FARGO — Law enforcement officers, paramedics and social services providers in the Fargo-Moorhead area are regularly asking people they encounter in a mental health crisis some questions to assess their suicide risk.
Last year, professionals asked those questions of more than 1,200 people in the midst of a mental health crisis using a suicide risk assessment tool that professionals credit with helping to identify those at serious risk of harming themselves and to get them needed help.
The initiative, launched in 2017 by an area group called ReThink Mental Health, is now well established and in widespread use — but also requires proper training to use.
Karen Nitzkorski, who directs the suicide screening initiative for ReThink Mental Health, is worried that the need for widespread assessment will only grow because of the stresses and social isolation caused by the coronavirus pandemic.
During the pandemic, 41% of adults reported adverse mental health conditions, with depression and anxiety up three-fold, she said. Reports of loneliness increased 20% to 30%, she said.
“With mental health needs on the rise, so is the need for appropriate screening skills,” Nitzkorski said.
The concerns are especially acute in North Dakota, which saw the nation’s highest increase in suicide rates, 58%, from 1999 to 2016, according to federal figures. Minnesota experienced an increase of 41% during the period. Both states were well above the national average increase, 25%.
Fargo police are perhaps the most frequent users of the screening tool. Officers used the six-question, evidence-based assessment tool at least 1,017 times in 2020 — or almost three times daily, dispatch records show. All area law enforcement agencies used the tool a total of 1,318 times.
Since the program launched in 2017, 1,234 area professionals have received training in the screening tool and are using it, Nitzkorski said.

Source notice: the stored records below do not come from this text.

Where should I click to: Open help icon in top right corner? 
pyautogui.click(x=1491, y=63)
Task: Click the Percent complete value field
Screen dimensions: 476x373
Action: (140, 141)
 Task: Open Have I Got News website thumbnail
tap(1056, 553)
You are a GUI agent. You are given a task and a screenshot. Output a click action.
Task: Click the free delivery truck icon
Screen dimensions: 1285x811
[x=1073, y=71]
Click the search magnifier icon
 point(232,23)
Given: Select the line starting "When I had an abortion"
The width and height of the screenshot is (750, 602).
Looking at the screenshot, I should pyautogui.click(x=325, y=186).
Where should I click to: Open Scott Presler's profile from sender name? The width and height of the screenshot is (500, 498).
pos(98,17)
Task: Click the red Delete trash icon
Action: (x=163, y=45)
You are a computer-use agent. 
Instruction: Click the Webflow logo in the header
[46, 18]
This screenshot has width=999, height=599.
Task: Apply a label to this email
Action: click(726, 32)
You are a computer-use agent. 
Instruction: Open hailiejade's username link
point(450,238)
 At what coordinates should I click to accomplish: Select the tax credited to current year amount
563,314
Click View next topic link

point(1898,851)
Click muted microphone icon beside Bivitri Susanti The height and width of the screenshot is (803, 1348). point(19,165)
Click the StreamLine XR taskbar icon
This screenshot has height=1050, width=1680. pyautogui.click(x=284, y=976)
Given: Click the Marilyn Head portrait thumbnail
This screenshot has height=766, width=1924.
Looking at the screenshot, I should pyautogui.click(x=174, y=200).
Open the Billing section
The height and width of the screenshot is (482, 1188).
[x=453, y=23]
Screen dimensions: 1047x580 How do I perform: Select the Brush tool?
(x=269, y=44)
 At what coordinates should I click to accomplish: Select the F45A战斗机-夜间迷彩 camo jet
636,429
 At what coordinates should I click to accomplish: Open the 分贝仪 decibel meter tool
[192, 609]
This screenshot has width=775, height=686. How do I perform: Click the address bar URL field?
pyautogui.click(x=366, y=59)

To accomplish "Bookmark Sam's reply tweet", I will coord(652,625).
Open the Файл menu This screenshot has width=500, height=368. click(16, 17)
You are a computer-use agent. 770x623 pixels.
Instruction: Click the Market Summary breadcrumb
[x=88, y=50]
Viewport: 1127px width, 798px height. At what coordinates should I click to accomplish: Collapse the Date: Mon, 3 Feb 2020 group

They ask, for example, “Over the past month, have you wished you were dead or wished you could go to sleep and not wake up?”
If the answer is yes, they ask, “Have you actually had any thoughts of killing yourself?”
Based on the person’s answers, the tool also assesses whether the person is at low, moderate or high risk of suicide, and recommends appropriate steps to take.
Before the screening tool was adopted locally, law enforcement agencies, social services and health providers were using different methods of assessment, leading to a scattershot approach, said Dr. Jon Ulven, a clinical psychologist at Sanford Health in Moorhead who instigated the screening initiative.
The need for an effective screening and assessment tool was widely recognized by professionals, who were encountering more and more people at risk of suicide, he said.
Using a universal screening and assessment tool offers at least two big advantages, Ulven said.
Now, everyone is using a common language and strategy for assessing suicide risk. Also, the initiative has involved widespread training and discussion among professionals in many fields.
“We’re better connected and more aware of suicide risk and strategies for suicide prevention,” Ulven said.
As a result, Ulven and Nitzkorski said, lives are being saved. A survey by North Dakota State University of professionals who use the screening tool found that 74% reported it was successful in getting people the help they needed.
They cited as examples cases in which suicide screening provided opportunities for parental involvement and encouraged those experiencing a mental health crisis to be more forthcoming about their mental health.
“Without any evidence-based tool, they would need to rely on their gut or instinct,” said Cory Beil, director of health promotions for Clay County Public Health and director of ReThink Mental Health. “If you don’t ask people about suicide, you can’t help them.”
Training equips professionals to ask the right questions in a way that is helpful, he said. Done poorly, interventions sometimes can elevate risk. “We know that it’s helping people get through situations,” Beil said.
The initiative is funded by the United Way of Cass-Clay.